The K-Means algorithm partitions \(n\) feature vectors into \(k\) clusters minimizing some criterion. Each cluster is characterized by a representative point, called a centroid.

Given the training set \(X = \{ x_1, \ldots, x_n \}\) of \(p\)-dimensional feature vectors and a positive integer \(k\), the problem is to find a set \(C = \{ c_1, \ldots, c_k \}\) of \(p\)-dimensional centroids that minimize the objective function

\[\Phi_{X}(C) = \sum_{i = 1}^n d^2(x_i, C),\]

where \(d^2(x_i, C)\) is the squared Euclidean distance from \(x_i\) to the closest centroid in \(C\),

\[d^2(x_i, C) = \min_{1 \leq j \leq k} \| x_i - c_j \|^2, \quad 1 \leq i \leq n.\]

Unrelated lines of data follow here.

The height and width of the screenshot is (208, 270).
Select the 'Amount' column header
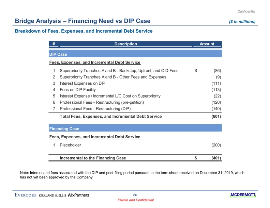pyautogui.click(x=207, y=44)
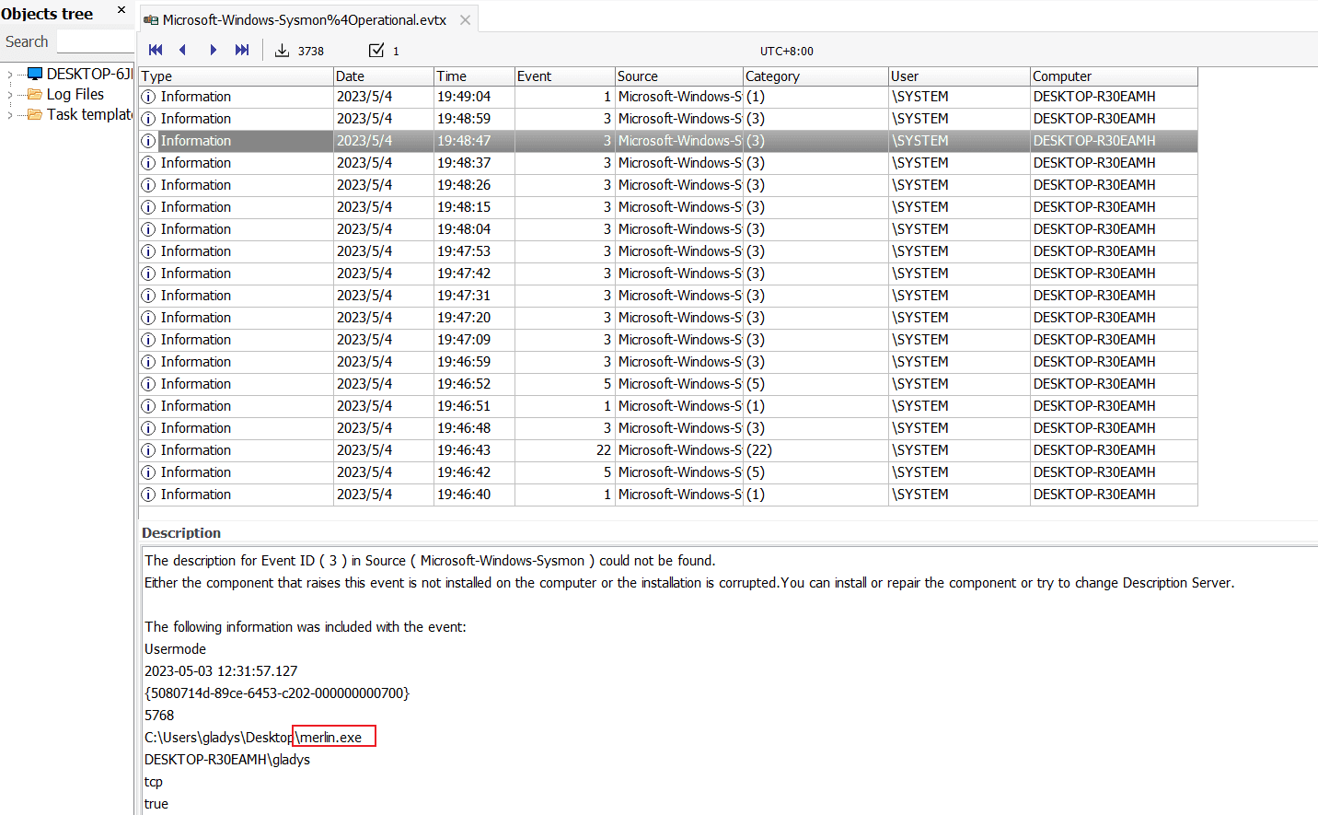Click the Objects tree Search field
This screenshot has height=815, width=1318.
[x=95, y=41]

Expression \(\|\cdot\|\) denotes \(L_2\) norm.

Note

In the general case, \(d\) may be an arbitrary distance function. Current version of the oneDAL spec defines only Euclidean distance case.

Lloyd’s method¶

The Lloyd’s method [Lloyd82] consists in iterative updates of centroids by applying the alternating Assignment and Update steps, where \(t\) denotes a index of the current iteration, e.g., \(C^{(t)} = \{ c_1^{(t)}, \ldots, c_k^{(t)} \}\) is the set of centroids at the \(t\)-th iteration. The method requires the initial centroids \(C^{(1)}\) to be specified at the beginning of the algorithm (\(t = 1\)).

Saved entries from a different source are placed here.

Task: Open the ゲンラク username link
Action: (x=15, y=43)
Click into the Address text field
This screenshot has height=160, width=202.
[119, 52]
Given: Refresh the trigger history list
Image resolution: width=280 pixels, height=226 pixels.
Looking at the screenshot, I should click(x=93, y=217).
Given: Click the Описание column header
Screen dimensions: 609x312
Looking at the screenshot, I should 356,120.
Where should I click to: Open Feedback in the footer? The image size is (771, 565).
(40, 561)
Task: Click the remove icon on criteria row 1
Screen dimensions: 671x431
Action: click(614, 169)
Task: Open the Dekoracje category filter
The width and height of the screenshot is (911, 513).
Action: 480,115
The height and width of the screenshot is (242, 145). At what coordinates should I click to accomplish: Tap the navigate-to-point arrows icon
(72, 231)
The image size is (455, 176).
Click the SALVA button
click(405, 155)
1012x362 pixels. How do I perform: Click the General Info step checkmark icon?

(1) Assignment step: Assign each feature vector \(x_i\) to the nearest centroid. \(y_i^{(t)}\) denotes the assigned label (cluster index) to the feature vector \(x_i\).

\[y_i^{(t)} = \mathrm{arg}\min_{1 \leq j \leq k} \| x_i - c_j^{(t)} \|^2, \quad 1 \leq i \leq n.\]

Each feature vector from the training set \(X\) is assigned to exactly one centroid so that \(X\) is partitioned to \(k\) disjoint sets (clusters)

\[S_j^{(t)} = \big\{ \; x_i \in X : \; y_i^{(t)} = j \; \big\}, \quad 1 \leq j \leq k.\]

(2) Update step: Recalculate centroids by averaging feature vectors assigned to each cluster.

\[c_j^{(t + 1)} = \frac{1}{|S_j^{(t)}|} \sum_{x \in S_j^{(t)}} x, \quad 1 \leq j \leq k.\]

The steps (1) and (2) are performed until the following stop condition,

\[\sum_{j=1}^k \big\| c_j^{(t)} - c_j^{(t+1)} \big\|^2 < \varepsilon,\]

is satisfied or number of iterations exceeds the maximal value \(T\) defined by the user.

Usage example¶

onedal::kmeans::model run_training(const onedal::table& data,
                                   const onedal::table& initial_centroids) {

   const auto kmeans_desc = onedal::kmeans::desc<float>{}
      .set_cluster_count(10)
      .set_max_iteration_count(50)
      .set_accuracy_threshold(1e-4);

   const auto result = onedal::train(kmeans_desc, data, initial_centroids);

   print_table("labels", result.get_labels());
   print_table("centroids", result.get_model().get_centroids());
   print_value("objective", result.get_objective_function_value());

   return result.get_model();
}

onedal::table run_inference(const onedal::kmeans::model& model,
                            const onedal::table& new_data) {

   const auto kmeans_desc = onedal::kmeans::desc<float>{}
      .set_cluster_count(model.get_cluster_count());

   const auto result = onedal::infer(kmeans_desc, model, new_data);

   print_table("labels", result.get_labels());
}

API¶

Methods¶

namespace method {
   struct lloyd {};
   using by_default = lloyd;
} // namespace method

struct lloyd¶: Tag-type that denotes Lloyd’s method.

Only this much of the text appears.